| ARTIKEL |
================================

Der Begründer der zoologischen Nomenklatur, Carl von Linné (lateinisiert Carolus Linnaeus), hat uns gleichzeitig auch ein nomenklatorisches Problem hinterlassen: bei einem großen Teil der Schmetterlinge in seiner Gattung Phalaena verwendete er bei den Artepitheta formelhafte Endungen, wodurch sich die Artepitheta nicht eindeutig als Adjektive oder Substantive erklären lassen und deshalb Probleme bereiten, wenn diese Artepitheta heute mit anderen Gattungsnamen kombiniert werden, die kein weibliches grammatikalisches Geschlecht besitzen.

================================

Gib aus dem Artikel über Linnés Artepitheta den Abschnitt wörtlich wieder, der mit den Worten „Der Begründer der“ beginnt und nach „grammatikalisches Geschlecht besitzen.“ endet. Die Zeilen weiter unten stehen in keinem Zusammenhang mit dem Artikel.

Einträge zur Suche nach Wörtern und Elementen
================================

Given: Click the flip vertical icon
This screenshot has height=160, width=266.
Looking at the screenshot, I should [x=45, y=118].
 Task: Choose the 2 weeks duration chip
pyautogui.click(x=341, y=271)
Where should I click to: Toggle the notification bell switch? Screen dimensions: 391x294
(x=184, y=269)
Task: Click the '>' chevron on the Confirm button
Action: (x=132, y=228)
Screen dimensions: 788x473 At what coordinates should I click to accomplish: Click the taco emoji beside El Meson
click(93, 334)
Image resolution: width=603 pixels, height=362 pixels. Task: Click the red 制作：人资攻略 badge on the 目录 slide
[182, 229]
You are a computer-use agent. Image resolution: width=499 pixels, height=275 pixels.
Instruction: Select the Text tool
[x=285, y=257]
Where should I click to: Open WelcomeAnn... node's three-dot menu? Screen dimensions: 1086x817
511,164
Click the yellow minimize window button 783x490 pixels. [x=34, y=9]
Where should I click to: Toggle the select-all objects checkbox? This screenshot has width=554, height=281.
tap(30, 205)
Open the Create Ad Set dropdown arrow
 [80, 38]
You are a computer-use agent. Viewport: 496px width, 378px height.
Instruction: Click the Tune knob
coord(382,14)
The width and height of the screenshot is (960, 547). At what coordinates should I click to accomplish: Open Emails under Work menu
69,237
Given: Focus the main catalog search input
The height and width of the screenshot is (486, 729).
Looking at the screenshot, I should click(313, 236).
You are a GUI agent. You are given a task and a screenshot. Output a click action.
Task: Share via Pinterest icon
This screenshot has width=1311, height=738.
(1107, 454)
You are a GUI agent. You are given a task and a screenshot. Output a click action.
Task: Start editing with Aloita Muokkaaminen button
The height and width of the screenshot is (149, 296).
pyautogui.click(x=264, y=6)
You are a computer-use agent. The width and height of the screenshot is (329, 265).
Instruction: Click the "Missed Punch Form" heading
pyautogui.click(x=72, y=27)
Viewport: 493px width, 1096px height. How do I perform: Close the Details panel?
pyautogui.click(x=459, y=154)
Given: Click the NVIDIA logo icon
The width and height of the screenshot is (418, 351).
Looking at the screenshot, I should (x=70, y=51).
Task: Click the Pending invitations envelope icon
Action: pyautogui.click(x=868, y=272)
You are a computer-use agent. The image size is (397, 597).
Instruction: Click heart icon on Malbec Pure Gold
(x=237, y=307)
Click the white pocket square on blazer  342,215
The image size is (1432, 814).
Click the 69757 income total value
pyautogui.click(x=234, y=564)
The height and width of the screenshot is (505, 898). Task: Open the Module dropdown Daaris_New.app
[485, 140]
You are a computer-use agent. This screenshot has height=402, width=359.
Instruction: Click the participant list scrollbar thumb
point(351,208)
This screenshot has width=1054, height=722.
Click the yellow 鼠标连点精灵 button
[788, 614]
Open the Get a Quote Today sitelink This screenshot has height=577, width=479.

================================

| ERGEBNIS |
Der Begründer der zoologischen Nomenklatur, Carl von Linné (lateinisiert Carolus Linnaeus), hat uns gleichzeitig auch ein nomenklatorisches Problem hinterlassen: bei einem großen Teil der Schmetterlinge in seiner Gattung Phalaena verwendete er bei den Artepitheta formelhafte Endungen, wodurch sich die Artepitheta nicht eindeutig als Adjektive oder Substantive erklären lassen und deshalb Probleme bereiten, wenn diese Artepitheta heute mit anderen Gattungsnamen kombiniert werden, die kein weibliches grammatikalisches Geschlecht besitzen.